В далеком углу кладбища скромная вырытая могила ждала своего хозяина.
За ближайшим памятником прятались две оборванных фигуры Петра Семеновича и Василия Ивановича. Василий Иванович напряженно и мучительно не мог отвести глаз от свежего могильного бугра, мигал и по временам вздрагивал. Петр Семенович стоял мрачный и озлобленный и, собственно, не понимал, за каким чертом они пришли сюда. Но каждый раз, как он заводил на эту тему речь, Василий Иванович так взглядывал на него, как будто от того, останутся они или нет, зависела вся жизнь его.
— Слушайте, Петр Семенович, — судорожно, как последнее отчаянное средство, предложил Василий Иванович, — сегодня, сами знаете, похороны Пономарева… ведь дадут? так? Все вам…
— Да, черт!.. Сказал, что останусь, чего ж вам?

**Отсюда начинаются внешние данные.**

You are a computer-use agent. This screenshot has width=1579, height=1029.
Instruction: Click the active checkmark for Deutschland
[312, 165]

Когда на дороге показалась процессия, Василий Иванович пришел в такое тоскливое волнение, что схватил Петра Семеновича за руку:
— Ой! Везут… везут голубчика нашего…
— Да, уж не воротите, — угрюмо сказал Петр Семенович.
Василий Иванович жадно, во все глаза, впился в дорогой ему гроб. Он и не чувствовал, как слезы лились у него по щекам и капали на землю.

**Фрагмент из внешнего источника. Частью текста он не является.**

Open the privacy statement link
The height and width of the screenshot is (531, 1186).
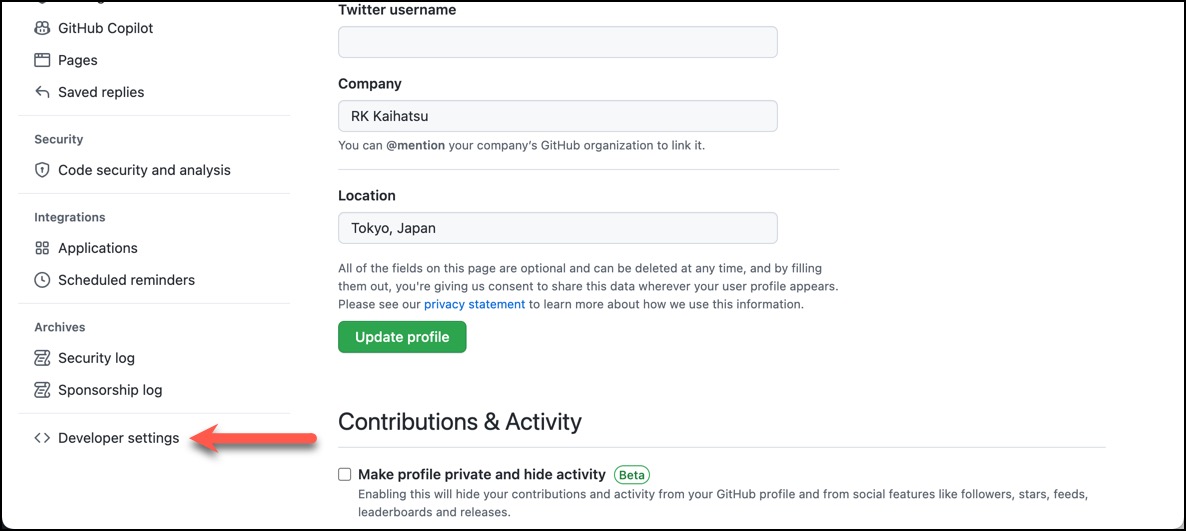click(474, 304)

Когда гроб опустили в могилу и по крышке глухо застучала земля, когда все, отдав последний долг усопшему, уже собирались надеть шапки и разойтись, — вдруг выступил Долба и, напрягая себя, поборов робость, начал говорить речь. Это было так неожиданно, что смятенье разлилось по лицам слушающих.
— Бестактно, — прошептал сердито на ухо Карташеву Семенов. Карташев только плечами пожал.
Приходилось всем волей-неволей слушать. Долба начал гладко, но витиевато на тему об авторитете. Все слушали молча, потупив головы, и всякий думал свою неприятную думу, мысленно посылая ко всем чертям Долбу за неудачную выдумку. Долба начинал сам чувствовать это, торопился, стал обрываться и, в сущности ничего не сказав, упавшим голосом кончил: «Мир тебе, дорогой товарищ».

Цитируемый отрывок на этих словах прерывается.